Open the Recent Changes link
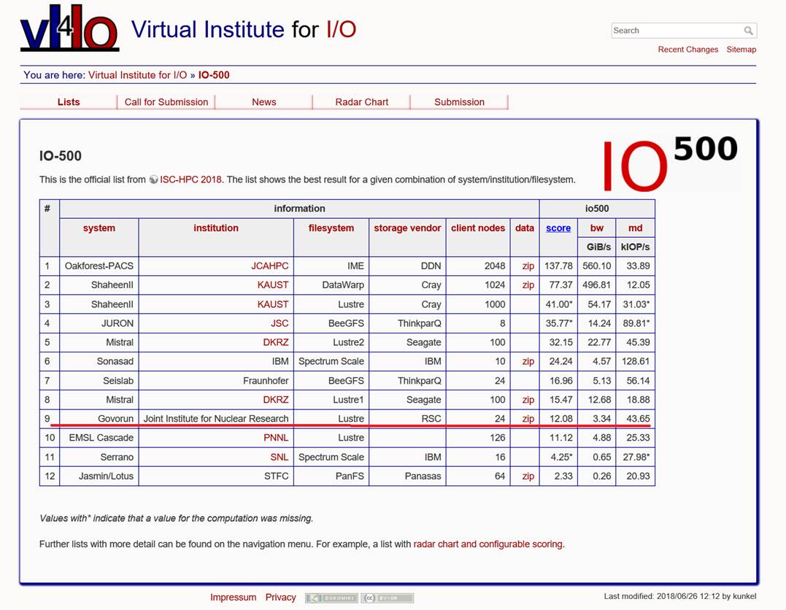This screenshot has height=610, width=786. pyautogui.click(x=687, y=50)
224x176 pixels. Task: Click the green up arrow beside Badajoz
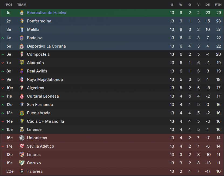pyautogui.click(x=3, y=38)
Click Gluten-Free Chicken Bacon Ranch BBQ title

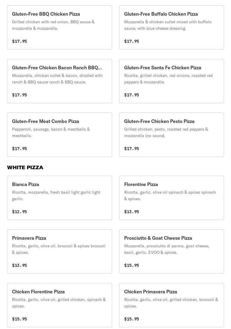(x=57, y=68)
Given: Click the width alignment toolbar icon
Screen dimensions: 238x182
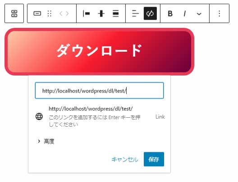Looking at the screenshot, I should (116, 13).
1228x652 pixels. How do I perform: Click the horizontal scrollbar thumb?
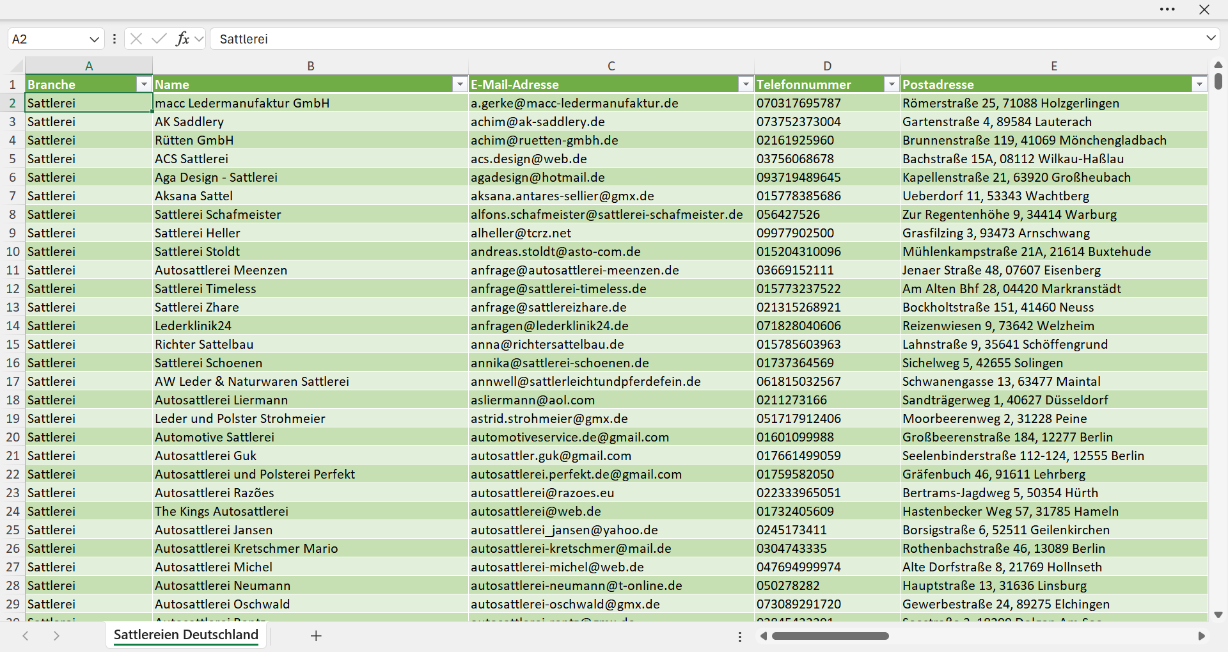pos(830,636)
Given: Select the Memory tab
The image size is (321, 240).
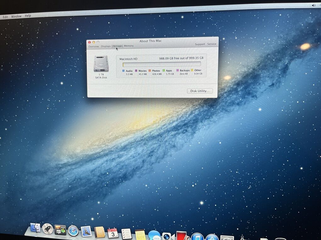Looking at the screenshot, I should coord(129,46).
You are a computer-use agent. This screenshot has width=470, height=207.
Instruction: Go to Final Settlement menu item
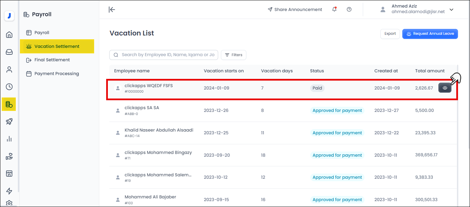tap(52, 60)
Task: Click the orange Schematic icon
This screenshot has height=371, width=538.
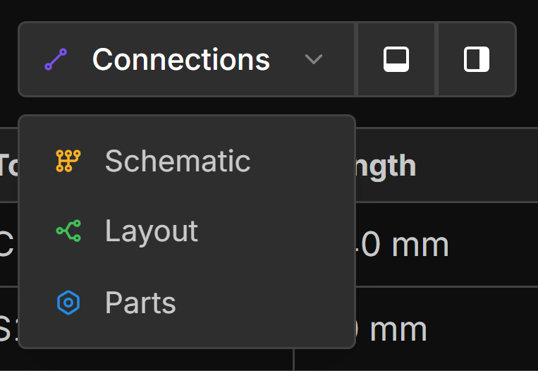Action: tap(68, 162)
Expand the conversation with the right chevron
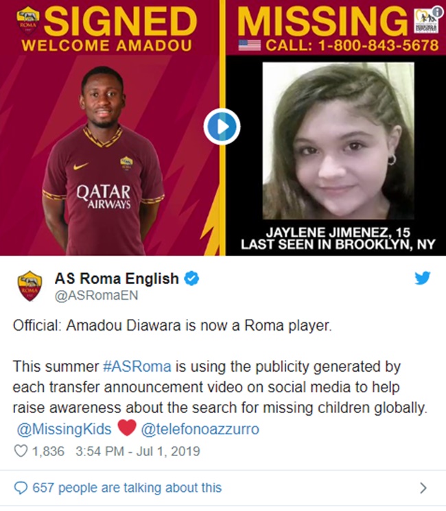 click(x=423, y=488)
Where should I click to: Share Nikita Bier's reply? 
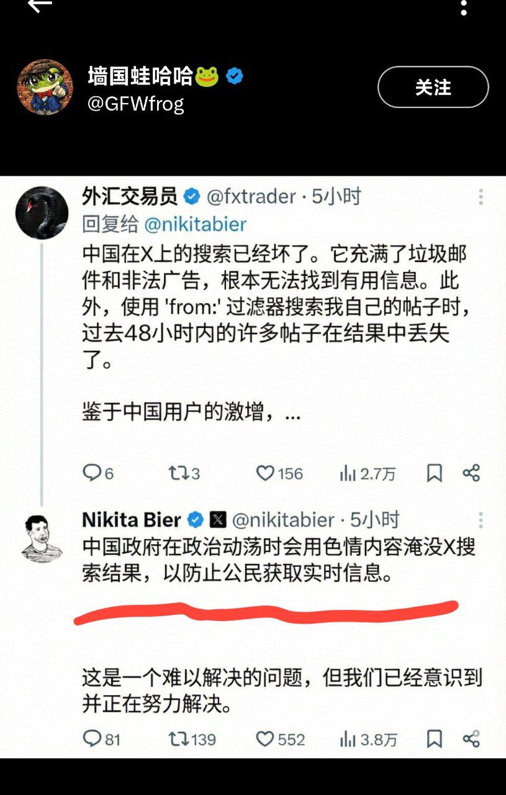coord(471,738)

...

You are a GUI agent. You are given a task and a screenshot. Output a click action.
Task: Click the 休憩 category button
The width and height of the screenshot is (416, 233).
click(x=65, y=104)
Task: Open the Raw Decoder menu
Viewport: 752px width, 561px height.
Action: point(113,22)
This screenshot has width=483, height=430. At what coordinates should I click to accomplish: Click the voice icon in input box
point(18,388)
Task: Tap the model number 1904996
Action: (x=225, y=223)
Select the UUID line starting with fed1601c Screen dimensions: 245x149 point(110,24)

--

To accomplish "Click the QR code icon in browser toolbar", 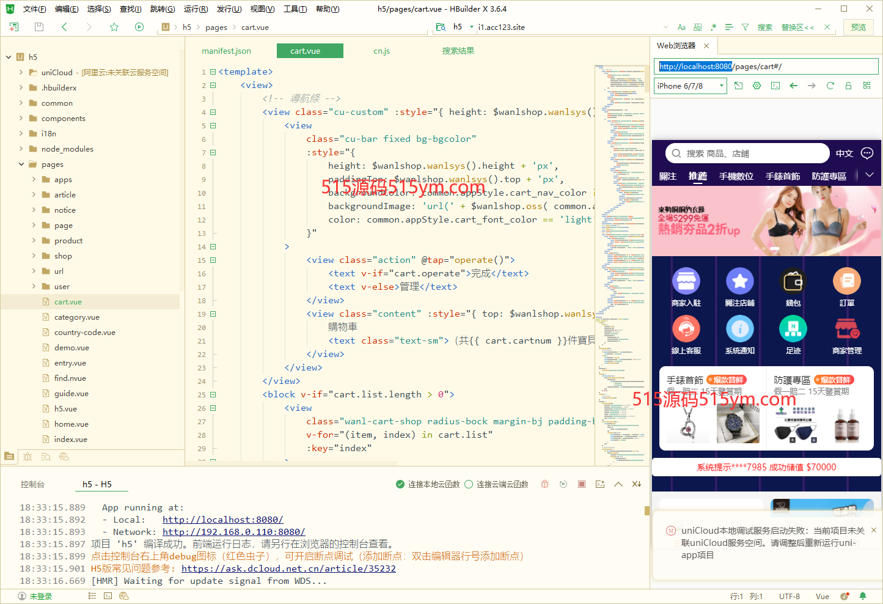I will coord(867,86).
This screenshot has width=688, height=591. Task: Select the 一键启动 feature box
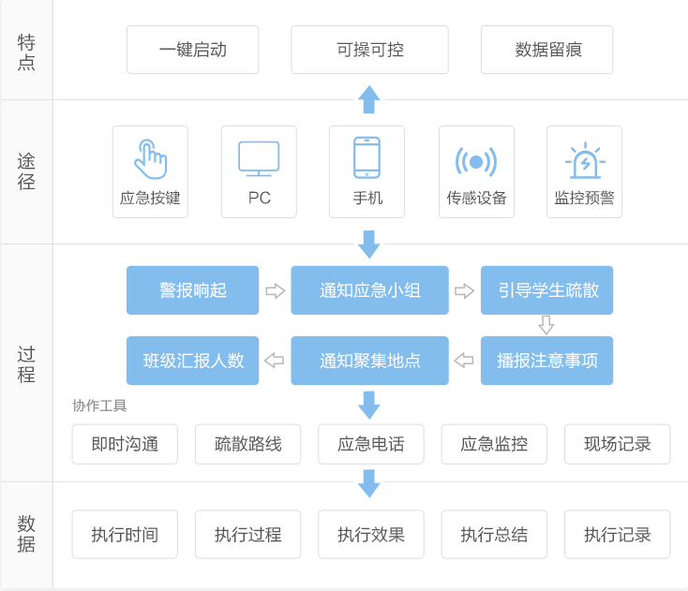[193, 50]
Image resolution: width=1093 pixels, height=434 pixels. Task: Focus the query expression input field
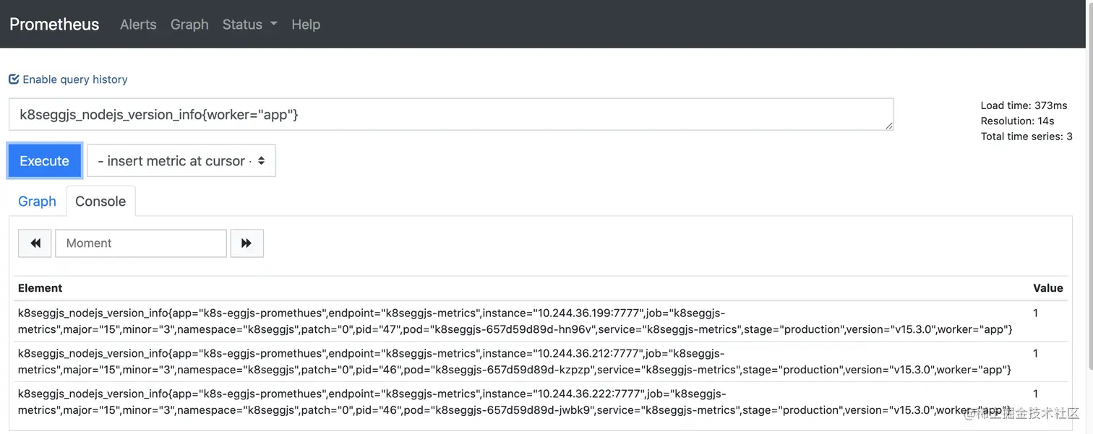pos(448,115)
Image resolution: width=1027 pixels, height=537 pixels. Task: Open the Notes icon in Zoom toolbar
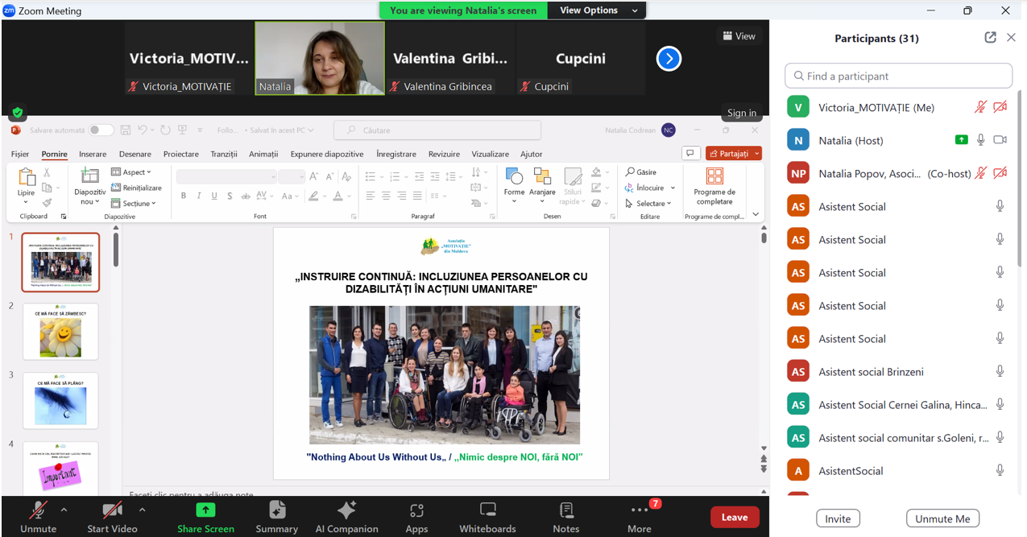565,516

- [What the task requires]: What lines above contain the word "agent"? Return each such line.

- [Result of this exercise]:
You are a computer-use agent. This screenshot has width=470, height=207.
You are a GUI agent. You are given a task and a screenshot. Output a click action.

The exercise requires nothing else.